Aber nun zu Joseph Maria Olbrich:
2010 gab es auf der Mathildenhöhe eine ganz besondere Ausstellung:
JOSEPH MARIA OLBRICH 1867-1908 Architekt und Gestalter der frühen Moderne
Voller Überraschung lernte ich damals einen begnadeten Zeichner kennen. Bis zu dieser Ausstellung hatte ich zwar die von Olbrich entworfenen Jugendstilgebäude gekannt aber die gesamte Bandbreite seines Könnens wurde mir erst in dieser Ausstellung bewusst. Es war ein Erlebnis, seine wunderbaren Zeichnungen in „echt" sehen zu können. Ganz besonders beeindruckt war ich von der Erkenntnis, dass er das Gebäude der Wiener Sezession entworfen hatte, das mich schon als Kind wegen seiner großen, goldenen, appetitlichen Ferrero-Rocher-artigen Kugel fasziniert hatte.
Im Rahmen dieser Ausstellung fiel mir vor allem ein sehr grafisches Plakat von Olbrich auf – für mich ist es eine Art Klassiker der
Plakatkunst geworden.
Als ich dann mit den Skizzen für das Olbrich-Plakat begann, wollte ich auf jeden Fall dieses Olbrich-Plakat als Gestaltungselement aufgreifen – nur dass in meinem
Fall das rot-weiße Karomuster durch eine kariertes Grubentuch ersetzt wurde.

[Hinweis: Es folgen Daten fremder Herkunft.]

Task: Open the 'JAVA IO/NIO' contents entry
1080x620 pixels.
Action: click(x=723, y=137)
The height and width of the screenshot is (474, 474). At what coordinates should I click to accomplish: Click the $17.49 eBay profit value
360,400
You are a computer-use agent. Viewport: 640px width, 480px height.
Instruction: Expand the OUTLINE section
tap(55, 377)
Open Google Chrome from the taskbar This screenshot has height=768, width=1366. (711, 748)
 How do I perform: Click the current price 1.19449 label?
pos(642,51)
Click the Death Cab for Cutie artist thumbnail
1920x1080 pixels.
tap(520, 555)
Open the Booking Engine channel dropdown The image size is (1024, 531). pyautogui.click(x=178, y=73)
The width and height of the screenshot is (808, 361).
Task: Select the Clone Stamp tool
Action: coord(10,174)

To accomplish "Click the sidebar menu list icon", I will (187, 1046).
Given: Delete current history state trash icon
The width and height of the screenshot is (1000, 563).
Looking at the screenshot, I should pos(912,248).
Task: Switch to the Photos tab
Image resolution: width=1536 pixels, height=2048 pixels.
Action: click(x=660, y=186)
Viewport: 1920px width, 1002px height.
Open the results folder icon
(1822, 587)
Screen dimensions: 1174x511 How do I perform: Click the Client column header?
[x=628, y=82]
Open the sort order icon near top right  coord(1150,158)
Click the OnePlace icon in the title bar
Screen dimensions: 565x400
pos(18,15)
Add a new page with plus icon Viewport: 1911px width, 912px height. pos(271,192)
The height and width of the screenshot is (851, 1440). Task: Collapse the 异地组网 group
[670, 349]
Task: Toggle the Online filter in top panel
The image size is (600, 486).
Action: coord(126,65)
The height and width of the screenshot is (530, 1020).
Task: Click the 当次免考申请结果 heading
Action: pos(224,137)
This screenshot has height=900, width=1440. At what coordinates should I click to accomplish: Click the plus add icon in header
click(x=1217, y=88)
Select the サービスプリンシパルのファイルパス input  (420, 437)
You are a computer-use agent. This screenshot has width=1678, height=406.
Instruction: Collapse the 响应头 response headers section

Wer wann denn nun Joseph Maria Olbrich?
1867 im heutigen tschechischen Troppau geboren wuchs Olbrich in einem durchaus wohlhabenden Elternhaus auf: Sein Vater war Konditormeister und
vielleicht kam daher dieser feine Sinn fürs Dekor. Der Vater besaß aber auch eine Ziegelei. Dies weckte schon früh Olbrichs Interesse am Baugewerbe: Bauklötze mit
Anwendungsbezug – Er studierte an der Akademie der bildenden Künste in Wien und gewann mit seinen Entwürfen mehrere Preise. 1893 trat er in das Büro von Otto Wagner
ein. Die meisten Detailpläne für die Gebäude der Wiener Stadtbahn dürften von Olbrich stammen. 1897 entstand dann das berühmte Gebäude der Wiener Sezession nach
seinem Entwurf. Und das sprach sich rum – auch in Darmstadt: Großherzog Ernst Ludwig von Hessen besuchte Joseph Olbrich 1899 in Wien und bat ihn, nach Darmstadt zu
kommen. Er bot ihm die einmalige Möglichkeit, in der entstehenden Künstlerkolonie Mathildenhöhe, die Einheit von Design und Architektur zur Perfektion zu bringen. Und
so startete er mit seiner Arbeit in Darmstadt auf der Künstlerkolonie.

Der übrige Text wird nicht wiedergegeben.